Vicare Scheme: iklib chars unicode utf32

6.22.3.4 Unicode’s UTF-32 encoding

UTF-32, also called UCS 4, is a multioctet character encoding for Unicode which can represent every character in the Unicode set: it can represent every code point in the ranges ‘[0, #xD800)’ and ‘(#xDFFF, #x10FFFF]’. It uses exactly 32 bits per Unicode code point.

This makes UTF-32 a fixed-length encoding, in contrast to all other Unicode Transformation Formats which are variable–length encodings. The UTF-32 form of a character is a direct representation of its code point.

The following syntactic bindings are exported by the library (vicare unsafe unicode). The following macros assume the word arguments are fixnums representing 32-bit words: they must be in the range ‘[0, #xFFFFFFFF]’; while the code-point arguments are fixnums representing Unicode code points (they are in the range ‘[0, #x10FFFF]’, but outside the range ‘[#xD800, #xDFFF]’).

Encoding

Syntax: utf-32-code-point? code-point: Evaluate to #t if code-point is a Unicode code point representable in UTF-32 encoding.
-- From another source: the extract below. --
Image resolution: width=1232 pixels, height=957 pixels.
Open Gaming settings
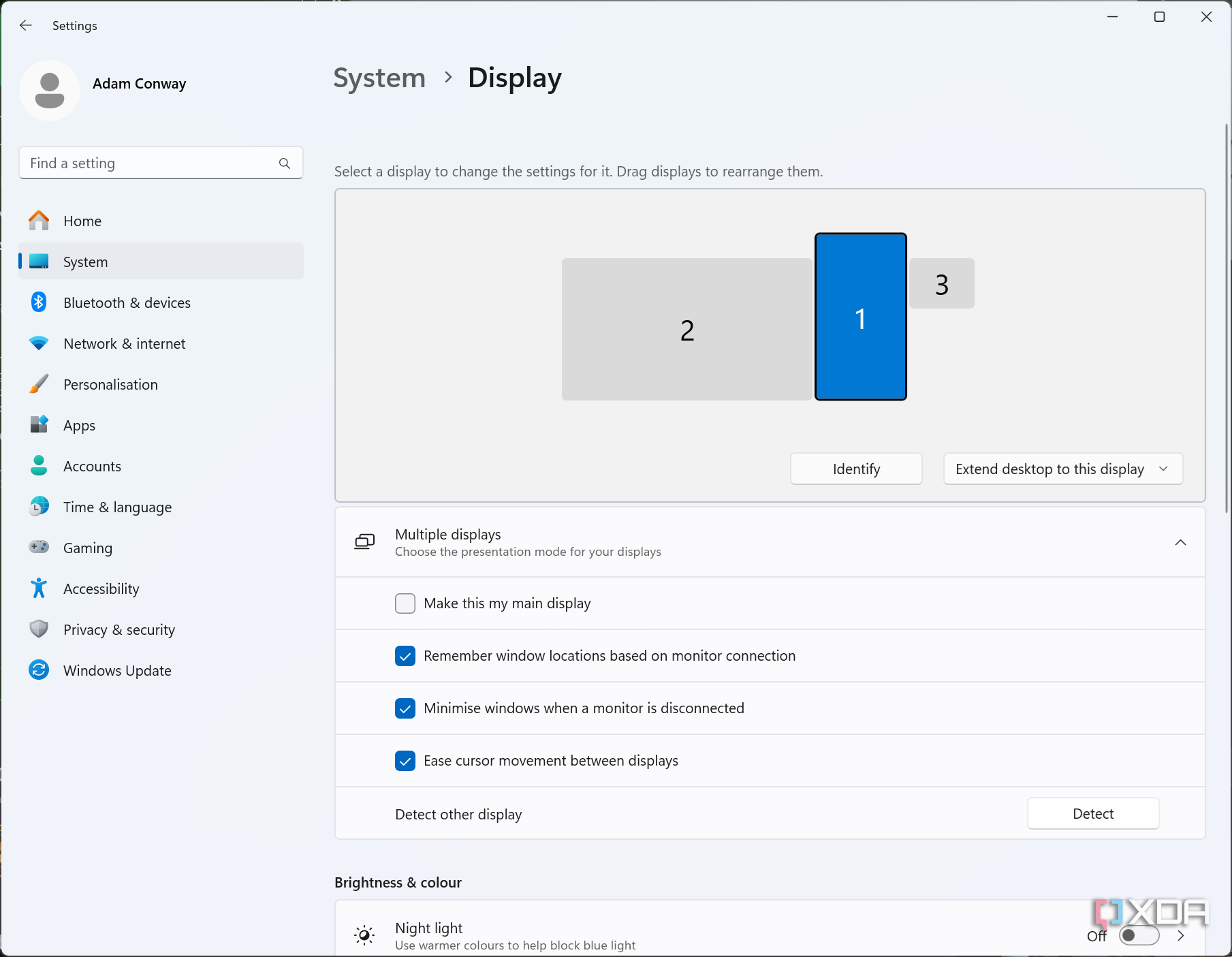pos(87,548)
Syntax: utf-32-encode code-point: Encode a Unicode code point as UTF-32 encoding.

Decoding

Syntax: utf-32-word? word: Evaluate to #t if word is valid as 32-bit word UTF-32 encoding of a Unicode character; otherwise evaluate to #f.

Syntax: utf-32-decode word: Encode a valid UTF-32 encoding word into the corresponding Unicode code point.